The cytotoxicity of oxalate, metabolite of ethylene glycol, is due to calcium oxalate monohydrate formation.

Oxalate is a minor, but important metabolite of ethylene glycol and has been directly linked with acute and subchronic renal toxicity in ethylene glycol poisoning. Numerous studies have characterized the cytotoxicity of oxalate as including plasma membrane damage and organelle injury. Oxalate has two forms in vivo: oxalate ions and calcium oxalate monohydrate (COM) crystals that readily form in the presence of calcium. The present study was designed to compare the cytotoxicity of the oxalate ion and COM crystals in human and rat cells. In rat red blood cells, the oxalate ion did not increase hemolysis, while COM crystals produced hemolysis with a concentration-dependent increase.
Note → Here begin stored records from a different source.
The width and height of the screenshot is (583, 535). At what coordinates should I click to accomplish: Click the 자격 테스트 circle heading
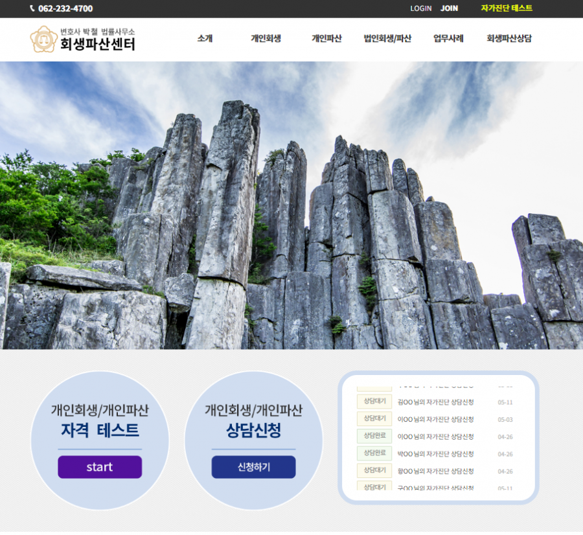pyautogui.click(x=100, y=430)
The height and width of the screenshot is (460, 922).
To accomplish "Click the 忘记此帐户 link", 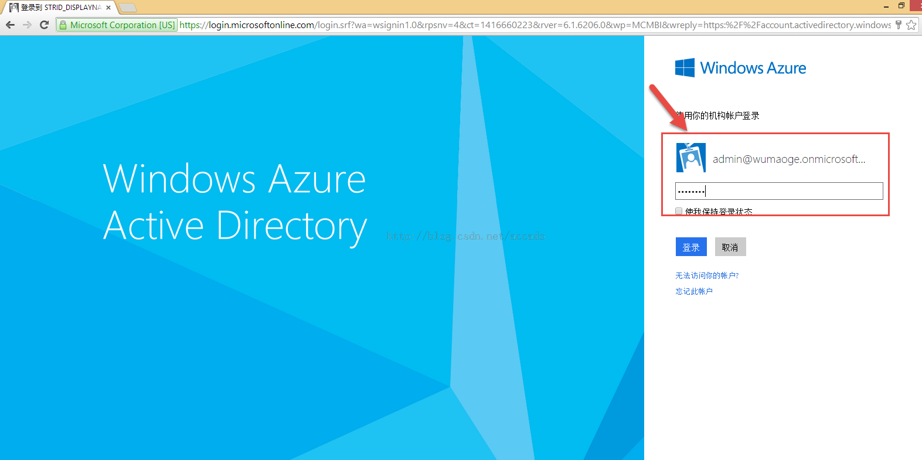I will click(694, 291).
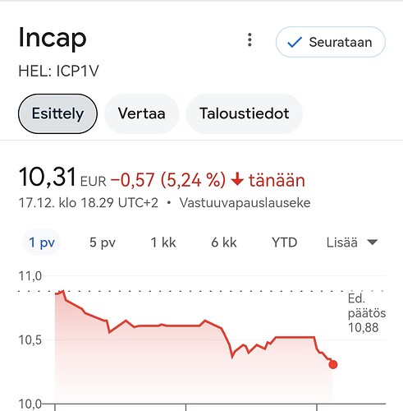The image size is (403, 411).
Task: Expand the Lisää range dropdown
Action: [x=352, y=242]
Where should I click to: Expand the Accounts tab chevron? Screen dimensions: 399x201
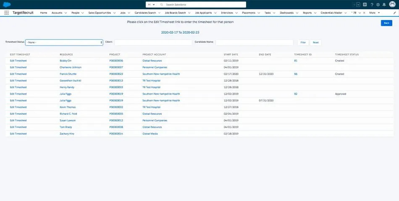pos(66,13)
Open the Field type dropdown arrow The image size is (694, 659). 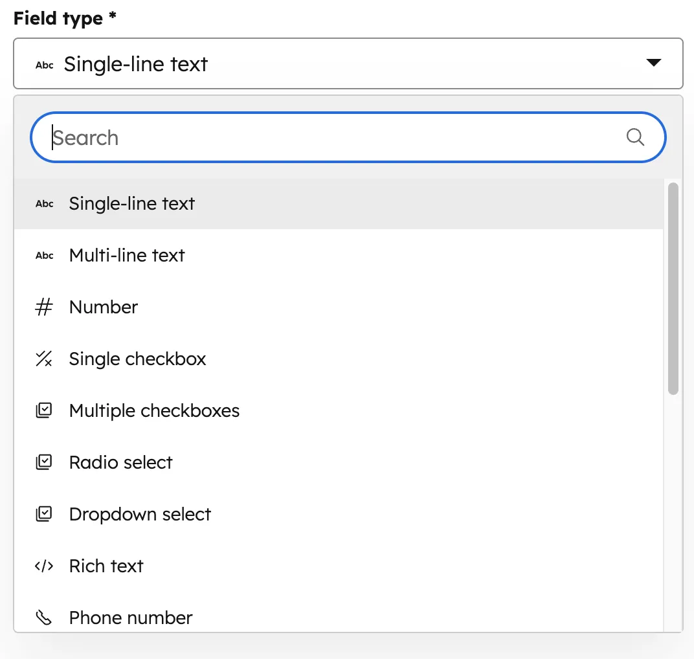pyautogui.click(x=654, y=63)
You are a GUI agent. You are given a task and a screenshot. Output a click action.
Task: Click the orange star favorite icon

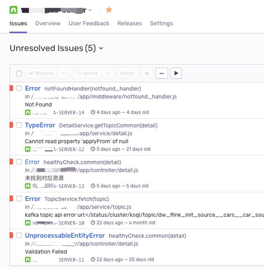point(109,10)
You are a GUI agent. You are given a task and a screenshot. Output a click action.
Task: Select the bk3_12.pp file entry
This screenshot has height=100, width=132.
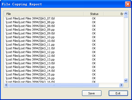click(x=30, y=52)
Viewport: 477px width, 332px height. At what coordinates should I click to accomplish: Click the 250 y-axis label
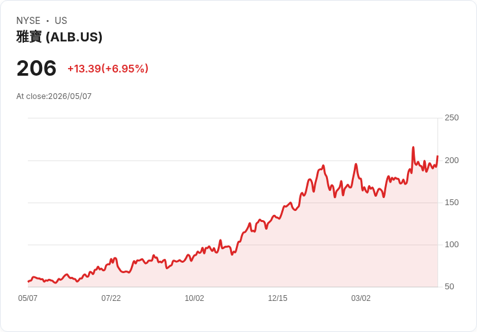click(452, 118)
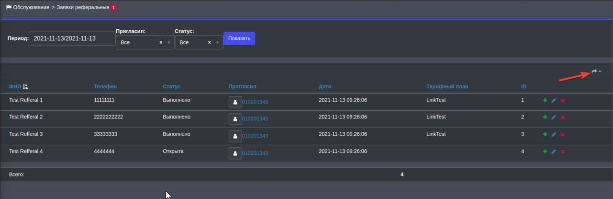
Task: Click green plus icon for Test Refferal 4
Action: 545,152
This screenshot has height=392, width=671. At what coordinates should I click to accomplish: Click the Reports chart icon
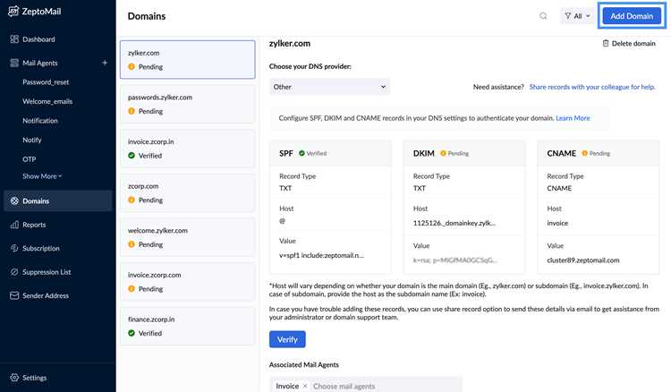[x=14, y=225]
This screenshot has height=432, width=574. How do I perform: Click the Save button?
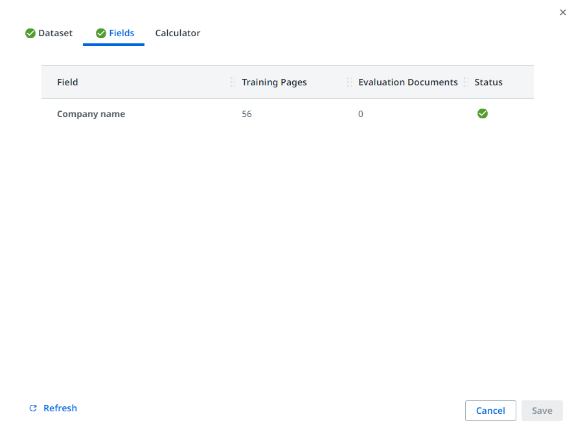point(542,411)
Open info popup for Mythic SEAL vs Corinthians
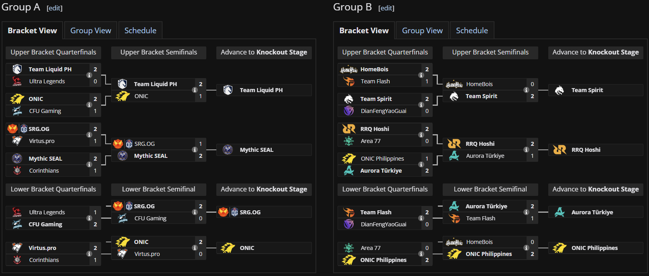This screenshot has height=276, width=649. coord(89,165)
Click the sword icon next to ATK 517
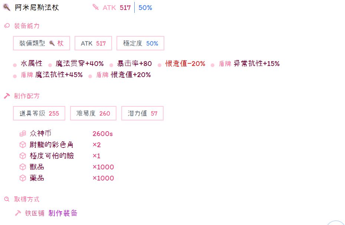Screen dimensions: 345x225 96,7
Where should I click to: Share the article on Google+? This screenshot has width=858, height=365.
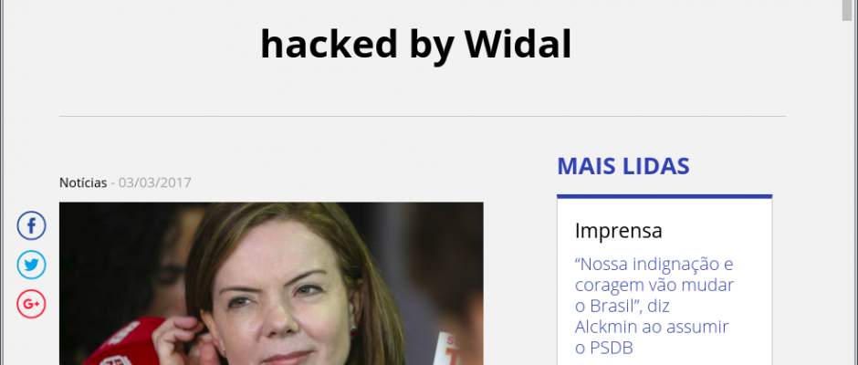point(31,304)
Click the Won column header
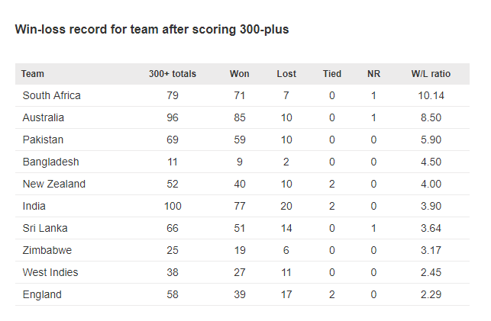Screen dimensions: 491x321 [x=240, y=74]
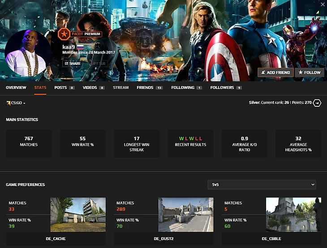The image size is (327, 248).
Task: Click the Gift Sub button
Action: (98, 63)
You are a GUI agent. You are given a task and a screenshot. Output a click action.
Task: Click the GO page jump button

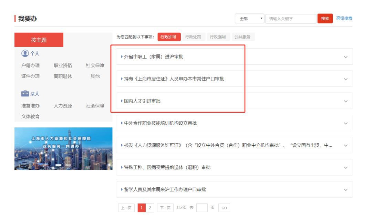(x=224, y=208)
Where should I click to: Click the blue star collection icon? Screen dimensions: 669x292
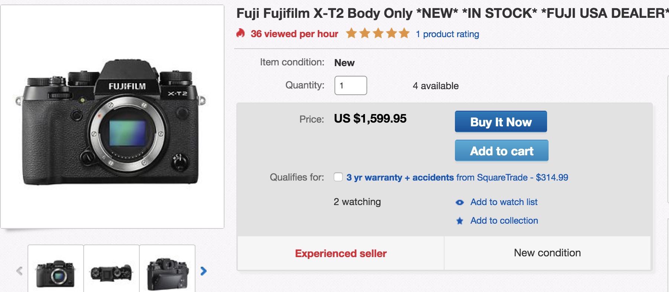pyautogui.click(x=460, y=221)
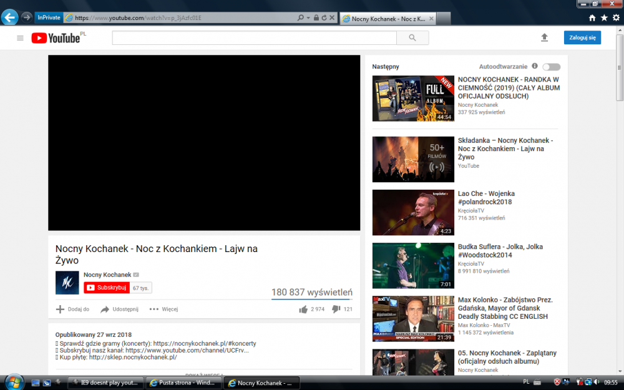
Task: Click the Home icon in Internet Explorer
Action: [592, 17]
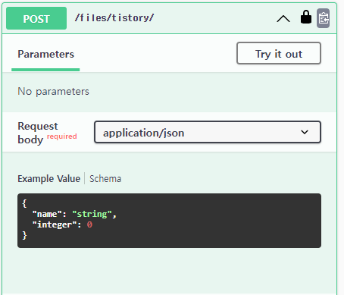
Task: Click the dropdown arrow of content type
Action: [305, 132]
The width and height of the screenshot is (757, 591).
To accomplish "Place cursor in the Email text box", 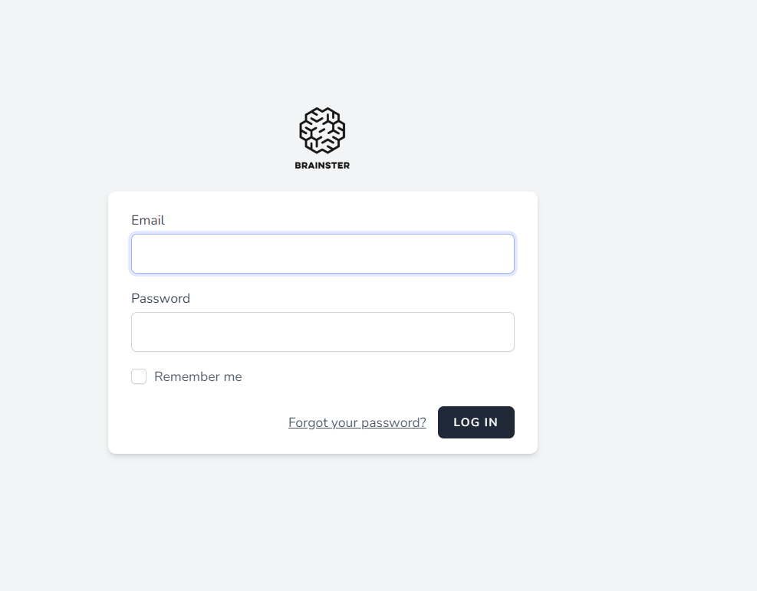I will [x=322, y=254].
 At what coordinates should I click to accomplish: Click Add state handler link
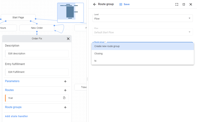tap(16, 116)
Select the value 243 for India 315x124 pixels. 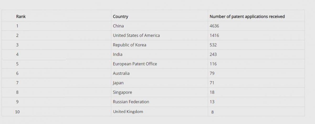pos(213,54)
In human proximal tubule (HPT) cells in culture, COM suspensions, at concentrations >3 mM but with no oxalate ion, caused cytotoxicity as evidenced by the release of lactate dehydrogenase (LDH) into media. Cytotoxicity was not observed in HPT cells treated with oxalate solutions that contained no COM because EDTA prevented its formation. The cytotoxic effects of COM to HPT cells were potentiated by acidosis (pH 6.5), but not by glycolate, the major metabolite of ethylene glycol. The toxicity of COM to HPT cells and to proximal tubule cells from Wistar and F-344 rats, compared using both ethidium homodimer uptake and LDH leakage, increased in human and rat cells in a concentration-dependent manner. Rat cells were more sensitive to COM than HPT cells, but there were no apparent differences between the effects in Wistar cells and F-344 cells. These results demonstrate that COM crystals, and not the oxalate ion, are responsible for the membrane damage and cell death observed in normal human and rat PT cells and suggest that COM accumulation in the kidney is responsible for the renal toxicity associated with ethylene glycol exposure.